Although ultrasonography is regarded as the gold standard in the diagnosis of obstructive nephropathy, dilatation is sometimes not observed by ultrasonography. We report upon a case of minimally dilated obstructive nephropathy due to an ureter stone in a kidney donor with volume depletion. A 54-year-old man was admitted due to anuria and abdominal pain of 2 days duration. Ten years previously, his right kidney was donated for transplantation, and one month before admission, he abstained from all food except water and salt, for 30 days for religious reasons. He had lost 8 kg of body weight.
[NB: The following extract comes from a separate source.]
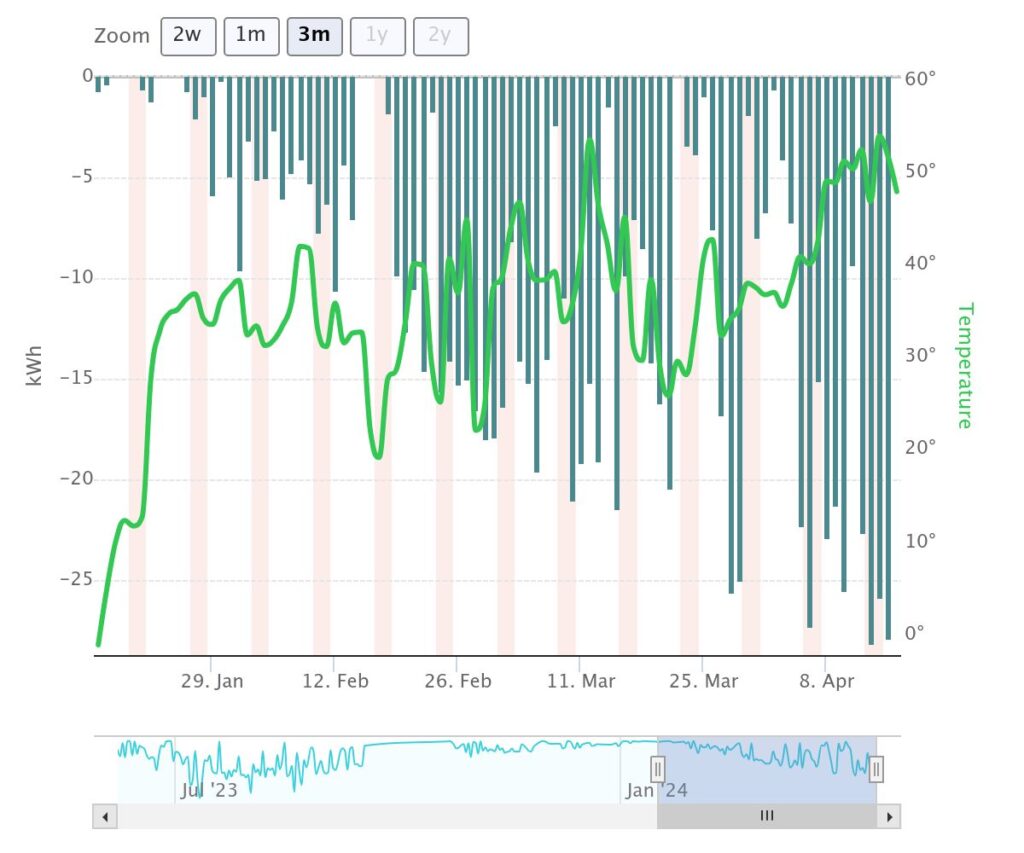Click the 8. Apr date label
The image size is (1024, 853).
pos(826,682)
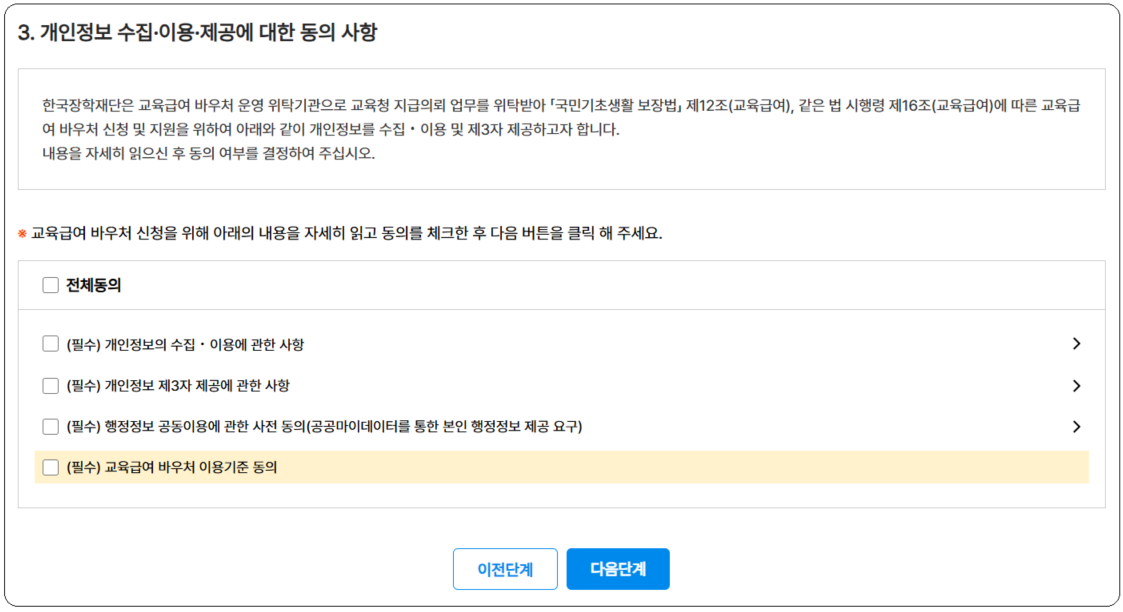Click the 이전단계 (previous step) button

(505, 568)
On admission, he had clinical signs of volume depletion, i.e., a dehydrated tongue and decreased skin turgor. Laboratory data confirmed severe renal failure, his blood urea nitrogen level was 107.3 mg/dL, and his serum creatinine 16.5 mg/dL. The plain X-ray was unremarkable and ultrasonography showed only minimal dilatation of the renal collecting system. On follow-up ultrasonography, performed on the 5th hospital day, the dilatation of the collecting system had slightly progressed and a small stone was found at ureter orifice by cystoscopy. Removal of stone initiated dramatic diuresis with a rapid return of renal function to normal by the third day.

INTRODUCTION

Urinary tract obstruction usually causes dilatation of the collecting system. Although ultrasonography is regarded as the gold standard for the diagnosis of obstructive nephropathy, in a situation of minimal or no dilatation of the renal pelvis, ultrasonography cannot detect obstructive nephropathy despite severe acute renal failure1, 2). This may be due to normal hydrostatic pressure in the collecting system or a modification in physical property of the urinary tract3). Malignant diseases encasing the distal ureters and idiopathic retroperitoneal fibrosis are major causes in such cases.
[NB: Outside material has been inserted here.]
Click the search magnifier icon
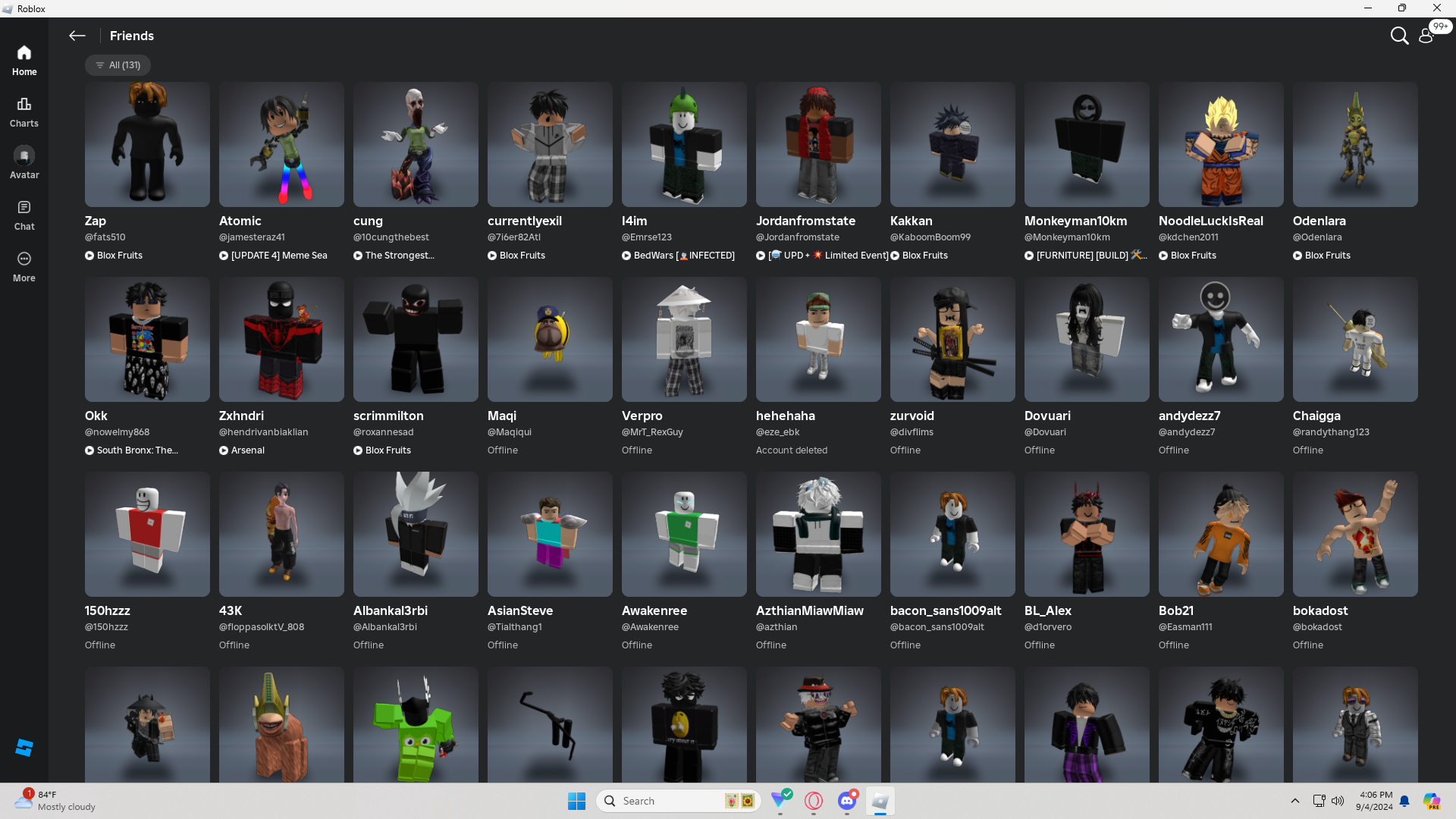This screenshot has height=819, width=1456. click(x=1398, y=36)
The degree of dilatation in obstructive nephropathy partly depends upon the patient’s state of hydration3). Dehydrated patients with a mild degree of obstruction may show no signs of hydronephrosis despite obstructive nephropathy. In patients with a solitary kidney, delayed management of obstructive nephropathy may cause the permanent loss of renal function. Here we report upon a case of minimally dilated obstructive nephropathy initially suspected as pre-renal azotemia in a kidney donor with volume depletion.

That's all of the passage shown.